Function Pointers I
Note: This post was originally published on AH’s Blog (WordPress) on August 6, 2013, and has been migrated here.
It is a long time since I have written C++ code — I admit it is too hard to leave this language and continue coding with C#, Java, or Python. C++ has its own magic 😄
In this post I’m refreshing my C++ memory by playing with some pointers. Specifically: Function Pointers. We don’t use them that often in day-to-day projects, but they are worth understanding when talking about pointers in depth.
We all know that a pointer is a variable that holds the address of another variable. A function pointer is the same concept, but instead of pointing to a variable, it points to a function.
Declaration
int (*func_ptr)(); // points to a function that takes no arguments and returns int
The parentheses around *func_ptr are essential. Without them:
int *func_ptr(); // this is a function declaration that returns int*
Function pointers can point to functions of any return type:
long (*func_ptr_long)(); // points to a long-returning function
double (*func_ptr_doub)(); // points to a double-returning function
The declaration must match the target function’s return type and argument list:
int (*func_ptr)(); // no arguments
int (*func_ptr1)(int); // one int argument
int (*func_ptr2)(int, int); // two int arguments
Assignment
#include <stdio.h>
int func() {}
int main() {
int (*func_ptr)() = func; // assign func to the pointer
return 0;
}
The return type and argument count must match — mismatches are compile errors:
#include <stdio.h>
int func() {}
int func2(int x) {}
int main() {
double (*func_ptr)() = func; // Error: return type mismatch
int (*func_ptr2)() = func2; // Error: argument count mismatch
return 0;
}
Calling a Function via a Pointer
Explicit dereference:
#include <stdio.h>
int func(int a) {}
int main() {
int (*func_ptr)(int) = func;
(*func_ptr)(9); // explicit dereference call
return 0;
}
Implicit dereference (reads like a normal function call):
#include <stdio.h>
int func(int a) {}
int main() {
int (*func_ptr)(int) = func;
func_ptr(9); // implicit dereference call
return 0;
}
Full example — storing and printing a return value:
#include <stdio.h>
int Sum(int a, int b) {
return a + b;
}
int main() {
int (*func_ptr)(int, int) = Sum;
int Result = func_ptr(3, 4);
printf("%d\n", Result); // output: 7
return 0;
}
Function Pointers and Overloading
Function pointers work correctly with overloaded functions — the compiler resolves which overload to bind based on the pointer’s signature:
#include <stdio.h>
int func(int a) { return a + 1; }
int func(int a, int b) { return a + b; }
int main() {
int (*func_ptr1)(int); // binds to func(int)

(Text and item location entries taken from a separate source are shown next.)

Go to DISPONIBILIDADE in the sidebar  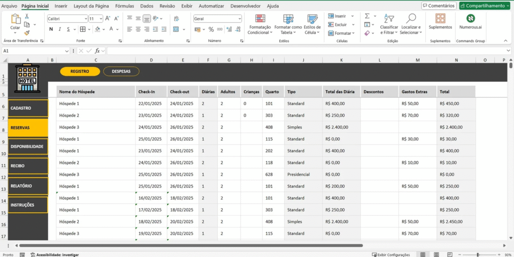click(28, 147)
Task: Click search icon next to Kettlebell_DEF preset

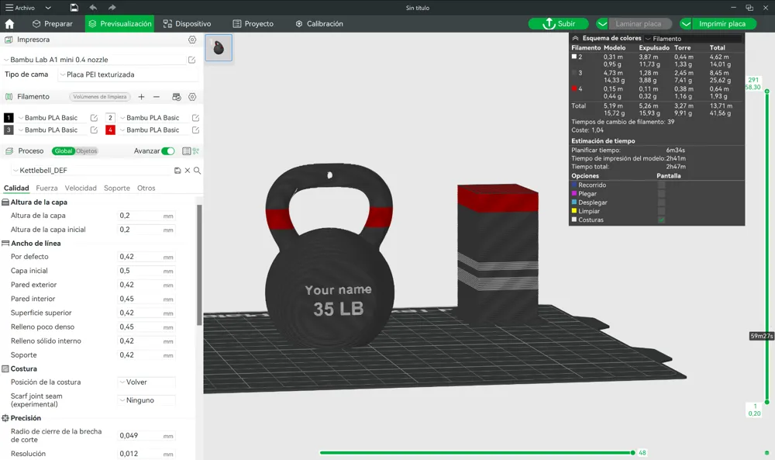Action: coord(198,171)
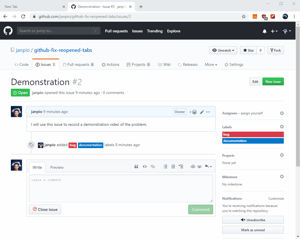
Task: Edit janpio's comment using the pencil icon
Action: click(202, 112)
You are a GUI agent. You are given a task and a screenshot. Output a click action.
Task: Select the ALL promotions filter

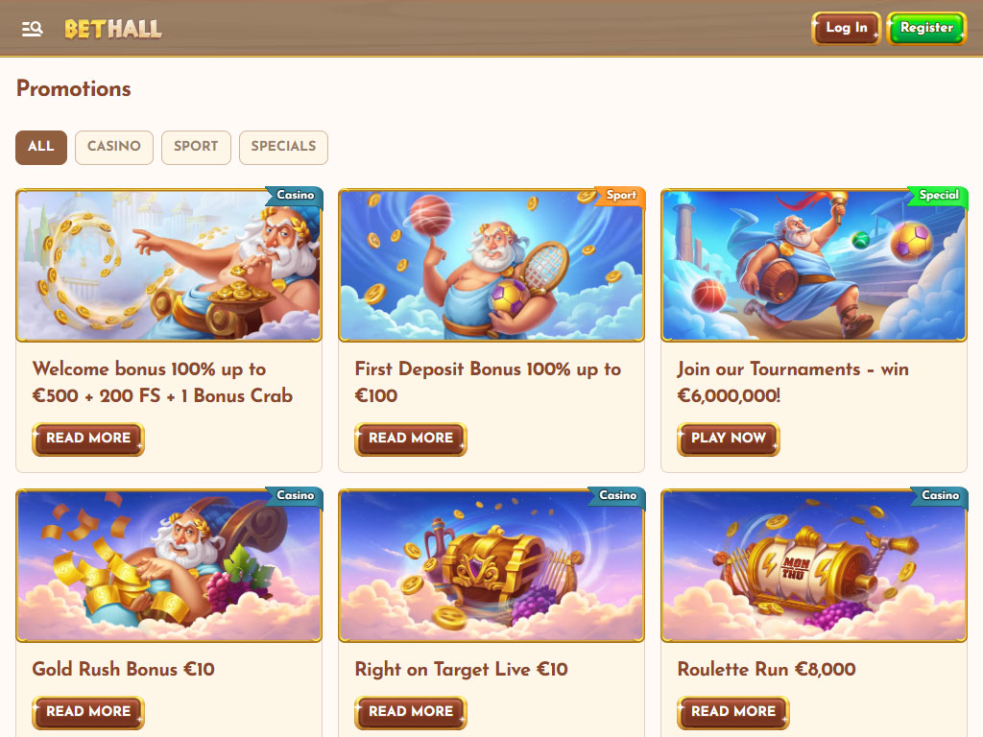click(x=41, y=147)
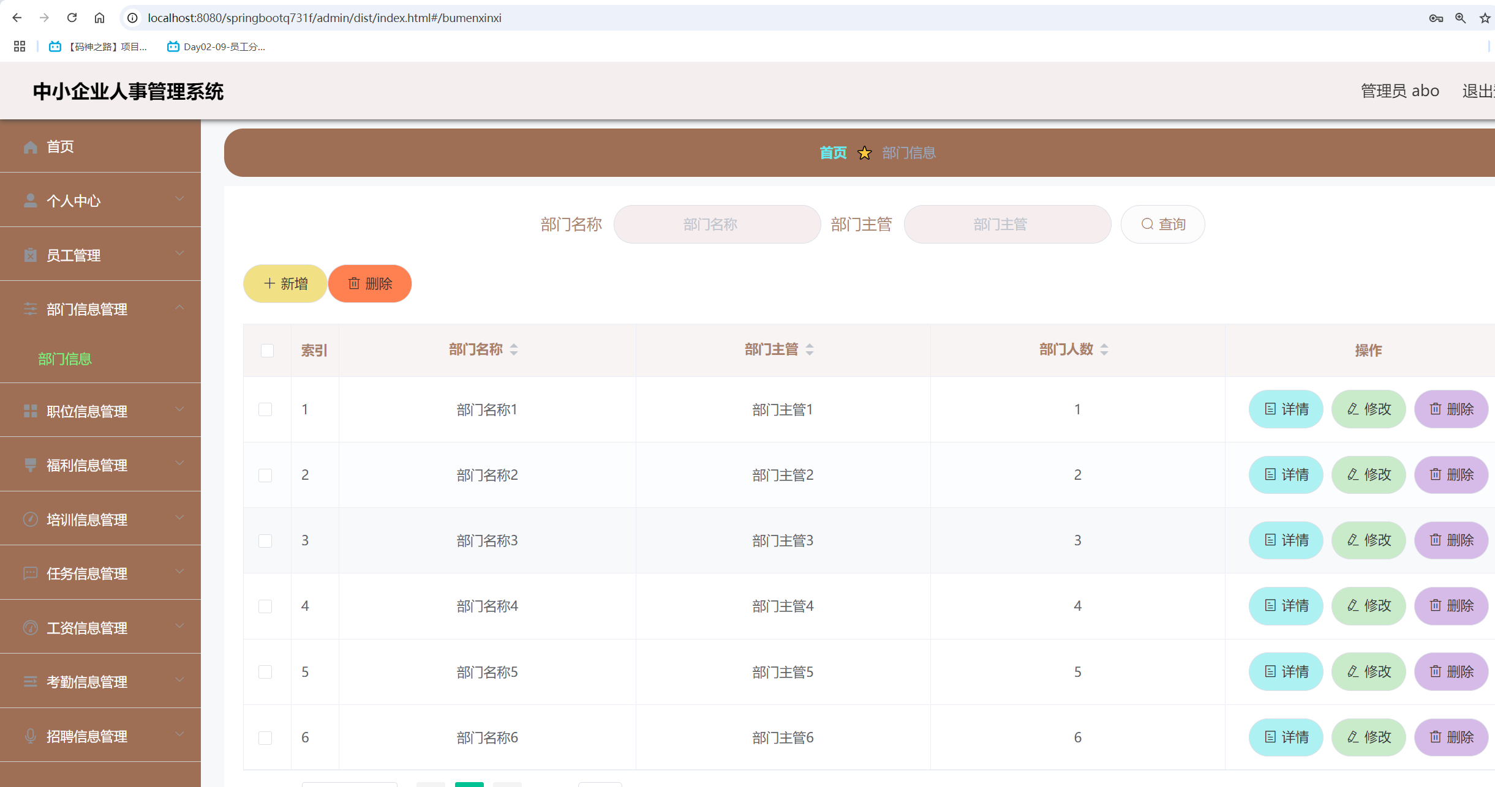Open the browser apps grid icon
The height and width of the screenshot is (787, 1495).
pyautogui.click(x=20, y=47)
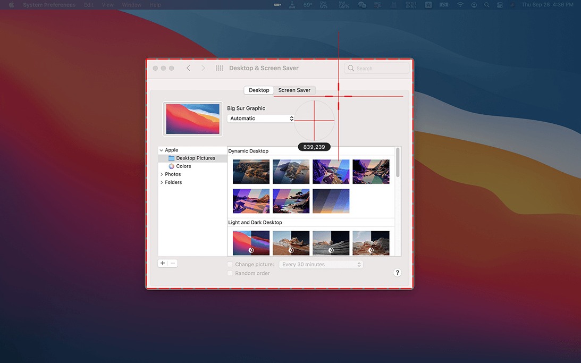Open Spotlight search from the menu bar
581x363 pixels.
point(486,5)
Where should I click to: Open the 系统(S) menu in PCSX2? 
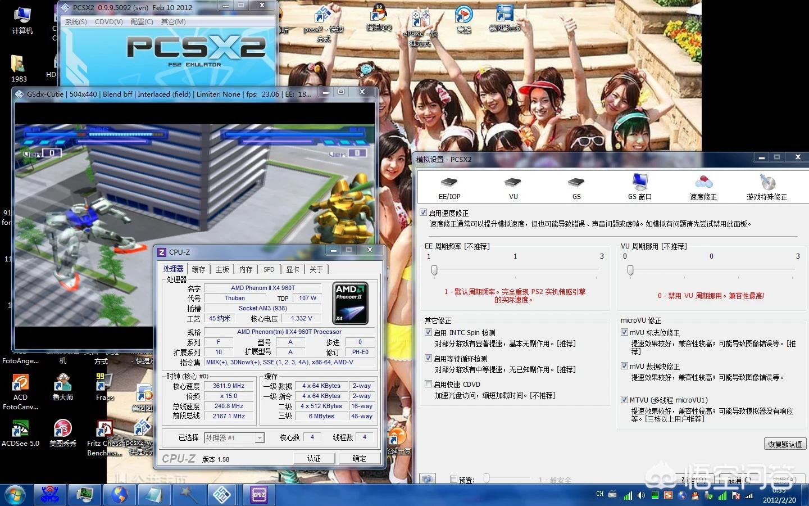76,22
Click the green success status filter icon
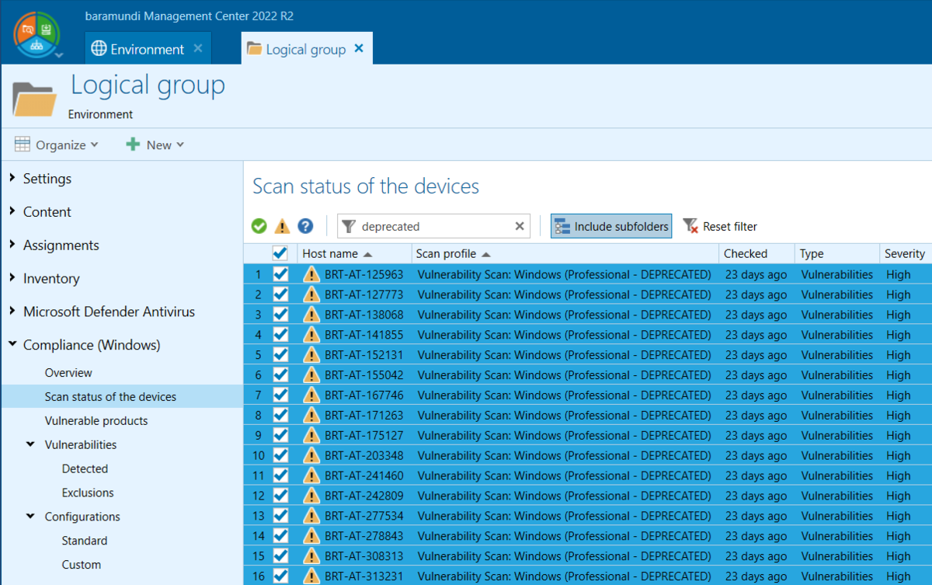 [259, 225]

int (*func_ptr2)(int, int); // binds to func(int, int)
func_ptr1 = func;
func_ptr2 = func;
return 0;
}
Function Pointers in Memory
Like a variable pointer, a function pointer holds a memory address. The distinction is that variable pointers point to a data location, while function pointers point to executable code — specifically to the entry point of the function after compilation.
Practical Use Case: Parameterizing Behavior
Function pointers shine when you want to change the behavior of a function at call time without duplicating logic. Here’s an example using Bubble Sort — the comparison strategy is injected via a function pointer:
#include <stdio.h>
int Arr[] = {2, 3, 1, 6, 2, 0, 0, 1};
void BubbleSort(int Length, bool (*func_ptr)(int, int)) {
for (int i = 0; i < Length - 1; i++) {
for (int j = 0; j < Length - i - 1; j++) {
if (func_ptr(Arr[j], Arr[j + 1])) {
int Tmp = Arr[j];
Arr[j] = Arr[j + 1];
Arr[j + 1] = Tmp;
}
}
}
}
inline bool Increasing(int First, int Second) { return First > Second; }
inline bool Decreasing(int First, int Second) { return First < Second; }
int main() {
BubbleSort(8, Increasing);
for (int i = 0; i < 8; i++) printf("%d\n", Arr[i]);
puts("----");
BubbleSort(8, Decreasing);
for (int i = 0; i < 8; i++) printf("%d\n", Arr[i]);
return 0;
}
The same BubbleSort function sorts ascending or descending simply by swapping the comparator — no code duplication needed.
Note: Virtual functions and polymorphism can accomplish similar goals in an object-oriented style. In modern C++, lambda functions (C++11) offer an even more ergonomic alternative — a topic worth exploring next.